__Task requirements__:
Copy the items word for word, starting at their first line and stopping after the line that contains "(x=218, y=287)", with that line included.

__Extracted material__:
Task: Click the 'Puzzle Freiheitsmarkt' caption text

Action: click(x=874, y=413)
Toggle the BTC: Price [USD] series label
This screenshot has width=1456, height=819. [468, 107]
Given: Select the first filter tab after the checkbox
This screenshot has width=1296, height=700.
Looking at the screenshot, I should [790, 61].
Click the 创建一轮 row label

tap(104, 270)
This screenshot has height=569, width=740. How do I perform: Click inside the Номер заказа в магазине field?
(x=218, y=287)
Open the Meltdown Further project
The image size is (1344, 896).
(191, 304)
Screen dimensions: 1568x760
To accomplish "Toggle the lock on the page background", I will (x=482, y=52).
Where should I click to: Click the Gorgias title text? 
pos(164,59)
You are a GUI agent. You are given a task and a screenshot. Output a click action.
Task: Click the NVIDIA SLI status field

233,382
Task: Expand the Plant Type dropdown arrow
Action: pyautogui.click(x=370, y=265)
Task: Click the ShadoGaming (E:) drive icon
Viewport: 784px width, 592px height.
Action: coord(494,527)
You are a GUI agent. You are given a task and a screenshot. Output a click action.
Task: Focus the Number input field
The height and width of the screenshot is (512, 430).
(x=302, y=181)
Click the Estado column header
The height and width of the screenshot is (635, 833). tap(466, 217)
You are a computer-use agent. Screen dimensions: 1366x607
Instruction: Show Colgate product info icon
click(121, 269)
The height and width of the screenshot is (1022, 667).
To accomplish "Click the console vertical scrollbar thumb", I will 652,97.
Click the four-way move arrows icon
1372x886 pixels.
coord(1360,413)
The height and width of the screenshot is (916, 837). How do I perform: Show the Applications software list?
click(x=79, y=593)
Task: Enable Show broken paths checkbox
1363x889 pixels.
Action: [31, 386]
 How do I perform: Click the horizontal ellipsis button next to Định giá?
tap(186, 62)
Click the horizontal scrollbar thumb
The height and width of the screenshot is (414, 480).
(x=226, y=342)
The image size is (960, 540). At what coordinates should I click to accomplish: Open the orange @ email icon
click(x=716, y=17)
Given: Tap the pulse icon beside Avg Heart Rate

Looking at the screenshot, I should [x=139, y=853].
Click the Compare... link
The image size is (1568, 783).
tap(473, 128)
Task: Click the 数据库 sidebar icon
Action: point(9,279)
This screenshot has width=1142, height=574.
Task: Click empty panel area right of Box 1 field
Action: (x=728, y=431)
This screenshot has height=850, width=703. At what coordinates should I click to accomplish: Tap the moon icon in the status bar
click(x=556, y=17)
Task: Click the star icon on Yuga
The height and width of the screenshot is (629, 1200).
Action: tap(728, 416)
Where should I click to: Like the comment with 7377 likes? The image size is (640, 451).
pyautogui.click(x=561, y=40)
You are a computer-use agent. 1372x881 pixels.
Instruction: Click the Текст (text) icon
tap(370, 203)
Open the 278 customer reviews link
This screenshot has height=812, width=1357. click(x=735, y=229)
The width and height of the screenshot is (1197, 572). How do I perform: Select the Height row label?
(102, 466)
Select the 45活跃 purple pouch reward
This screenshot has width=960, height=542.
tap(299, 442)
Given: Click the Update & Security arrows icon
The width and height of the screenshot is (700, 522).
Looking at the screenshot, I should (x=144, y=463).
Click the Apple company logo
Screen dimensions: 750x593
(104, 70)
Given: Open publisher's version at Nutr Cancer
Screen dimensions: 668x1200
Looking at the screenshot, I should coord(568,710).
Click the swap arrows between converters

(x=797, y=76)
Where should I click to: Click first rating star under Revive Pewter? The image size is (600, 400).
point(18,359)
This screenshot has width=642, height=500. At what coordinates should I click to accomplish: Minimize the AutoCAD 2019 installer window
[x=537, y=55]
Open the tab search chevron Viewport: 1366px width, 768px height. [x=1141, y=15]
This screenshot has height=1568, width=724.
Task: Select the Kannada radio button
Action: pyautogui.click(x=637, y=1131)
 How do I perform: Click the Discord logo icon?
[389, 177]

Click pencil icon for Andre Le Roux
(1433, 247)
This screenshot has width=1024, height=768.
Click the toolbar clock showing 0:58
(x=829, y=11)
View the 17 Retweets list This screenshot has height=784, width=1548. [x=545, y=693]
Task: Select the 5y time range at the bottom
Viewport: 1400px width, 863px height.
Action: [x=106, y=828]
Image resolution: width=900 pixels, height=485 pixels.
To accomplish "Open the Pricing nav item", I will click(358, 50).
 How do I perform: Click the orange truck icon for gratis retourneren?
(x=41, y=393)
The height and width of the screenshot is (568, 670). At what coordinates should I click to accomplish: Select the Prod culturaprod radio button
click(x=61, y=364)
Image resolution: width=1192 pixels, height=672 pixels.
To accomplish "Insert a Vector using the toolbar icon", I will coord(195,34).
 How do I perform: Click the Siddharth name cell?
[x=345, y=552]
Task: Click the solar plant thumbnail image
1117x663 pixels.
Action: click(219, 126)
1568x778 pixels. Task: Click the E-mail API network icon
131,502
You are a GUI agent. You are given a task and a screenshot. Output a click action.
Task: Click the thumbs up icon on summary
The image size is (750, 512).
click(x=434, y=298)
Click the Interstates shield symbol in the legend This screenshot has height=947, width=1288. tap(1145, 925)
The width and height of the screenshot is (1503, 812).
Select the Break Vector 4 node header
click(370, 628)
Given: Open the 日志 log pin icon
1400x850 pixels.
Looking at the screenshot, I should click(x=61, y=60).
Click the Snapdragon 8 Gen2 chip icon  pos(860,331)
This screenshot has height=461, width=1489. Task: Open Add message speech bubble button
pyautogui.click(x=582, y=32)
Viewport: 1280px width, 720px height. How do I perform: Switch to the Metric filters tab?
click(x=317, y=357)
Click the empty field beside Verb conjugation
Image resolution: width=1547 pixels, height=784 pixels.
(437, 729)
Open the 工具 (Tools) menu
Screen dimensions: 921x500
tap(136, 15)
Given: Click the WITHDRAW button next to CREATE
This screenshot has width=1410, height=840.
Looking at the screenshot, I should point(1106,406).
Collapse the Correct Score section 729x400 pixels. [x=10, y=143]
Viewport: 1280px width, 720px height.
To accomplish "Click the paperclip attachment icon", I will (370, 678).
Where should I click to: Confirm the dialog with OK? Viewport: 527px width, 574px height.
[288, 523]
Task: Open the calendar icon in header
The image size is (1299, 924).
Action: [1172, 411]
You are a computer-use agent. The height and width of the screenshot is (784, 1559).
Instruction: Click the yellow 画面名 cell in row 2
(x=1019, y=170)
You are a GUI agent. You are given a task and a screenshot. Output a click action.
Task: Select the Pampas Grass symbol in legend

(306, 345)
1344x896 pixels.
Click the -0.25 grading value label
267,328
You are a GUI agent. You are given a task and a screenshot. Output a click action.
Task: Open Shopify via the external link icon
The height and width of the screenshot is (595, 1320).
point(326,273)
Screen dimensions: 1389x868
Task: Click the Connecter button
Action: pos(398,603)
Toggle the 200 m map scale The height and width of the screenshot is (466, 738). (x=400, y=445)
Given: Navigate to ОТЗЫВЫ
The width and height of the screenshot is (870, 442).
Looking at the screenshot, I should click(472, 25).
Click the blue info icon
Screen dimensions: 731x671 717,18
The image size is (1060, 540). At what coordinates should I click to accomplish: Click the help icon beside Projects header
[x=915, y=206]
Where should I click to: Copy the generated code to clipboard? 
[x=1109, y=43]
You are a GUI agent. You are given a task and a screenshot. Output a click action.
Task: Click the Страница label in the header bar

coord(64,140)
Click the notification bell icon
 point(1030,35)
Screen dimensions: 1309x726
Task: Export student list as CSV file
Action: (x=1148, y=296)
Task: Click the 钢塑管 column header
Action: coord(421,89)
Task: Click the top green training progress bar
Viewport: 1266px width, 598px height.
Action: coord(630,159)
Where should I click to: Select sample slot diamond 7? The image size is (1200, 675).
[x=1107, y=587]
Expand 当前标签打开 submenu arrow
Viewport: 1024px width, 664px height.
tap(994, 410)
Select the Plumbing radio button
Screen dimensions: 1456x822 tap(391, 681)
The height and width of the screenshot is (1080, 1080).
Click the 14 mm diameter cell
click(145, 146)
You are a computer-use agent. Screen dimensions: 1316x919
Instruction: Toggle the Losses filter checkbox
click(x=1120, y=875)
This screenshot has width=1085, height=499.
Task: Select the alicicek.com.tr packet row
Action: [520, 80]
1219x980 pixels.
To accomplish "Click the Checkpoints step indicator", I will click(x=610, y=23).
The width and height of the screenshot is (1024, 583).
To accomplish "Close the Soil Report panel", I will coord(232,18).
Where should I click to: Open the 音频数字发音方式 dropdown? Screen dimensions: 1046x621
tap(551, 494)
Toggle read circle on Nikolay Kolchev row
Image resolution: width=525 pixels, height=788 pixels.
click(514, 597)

__Result of this task__:
Task: Click the 'Puzzle Freiheitsmarkt' caption text

Action: click(x=874, y=413)
Toggle the BTC: Price [USD] series label
This screenshot has width=1456, height=819. [468, 107]
Given: Select the first filter tab after the checkbox
This screenshot has width=1296, height=700.
Looking at the screenshot, I should [790, 61].
Click the 创建一轮 row label

tap(104, 270)
This screenshot has height=569, width=740. How do I perform: Click inside the Номер заказа в магазине field?
(x=218, y=287)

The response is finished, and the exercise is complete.